Pourquoi donc opposer ce qui va ensemble? Je pense que c'est parce que le vrai sujet est l'homosexualité. Certains peuvent penser, et souhaiter, qu'aucune culpabilité ne soit associée à l'homosexualité. Cela mérite discussion. Mais ce n'est pas une question de choix entre l'objectif et le subjectif.
Par ailleurs, l'homosexualité n'est pas un péché, c'est une tendance. Le péché, selon la doctrine traditionnelle de l'Eglise, c'est de céder à cette tendance. Mais cela vaut aussi pour les actes hétérosexuels. La doctrine morale de l'Eglise en matière sexuelle est, chacun le sait, radicale et exigeante, mais pas seulement en ce qui concerne le cas particulier de l'homosexualité.
Et donc, il faut tenir les deux bouts de la chaîne : d'une part les actes homosexuels sont peccamineux, c'est du moins la position de l'Eglise, et c'est ce qui doit être approfondi par la réflexion et la discussion ; d'autre part, nul n'est en droit de juger autrui, son œil étant obscurci par la poutre qui s'y trouve.
Je suis d'accord avec vous sur tous les points. Etre homosexuel n'est pas pas un péché, c'est être pratiquant qui l'est.

L'objectif du rapport est de dire que l'homosexualité est la vérité. Donc, le raisonnement proposé est :
1) la société comporte la vérité (ceci est dit sans condition et sans limite) ;
2) Existence précède l'essence ;
3) Tous le monde est à l'image de Dieu (RIP le péché originel).

Une fois qu'on a dit ca, on enrobe le tout de deux beaux témoignages de personne homosexuel pratiquante (dans l'homosexualité je parle). Et, on dit ceci est la vérité.

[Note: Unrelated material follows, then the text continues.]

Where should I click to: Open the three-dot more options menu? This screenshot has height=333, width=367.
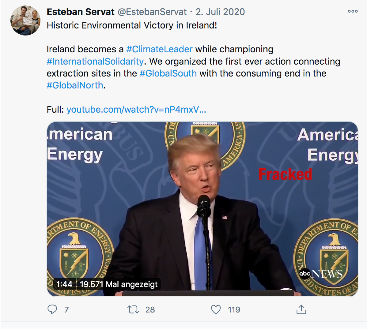tap(353, 11)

Mais, c'est un rapport athéiste dans le sens où le parti pris n'est pas celui de l'existence d'une révélation divine : la vérité est dans l'homme (et on prend des bouts de la bible pour justifier cela (mais c'est une bible qui doit comporter que 2 chapitres de l'ancien testament et deux trois versets de saint paul ("grand théologien" - dans le sens où pour eux il n'a pas reçu la révélation mais c'est simplement un penseur))).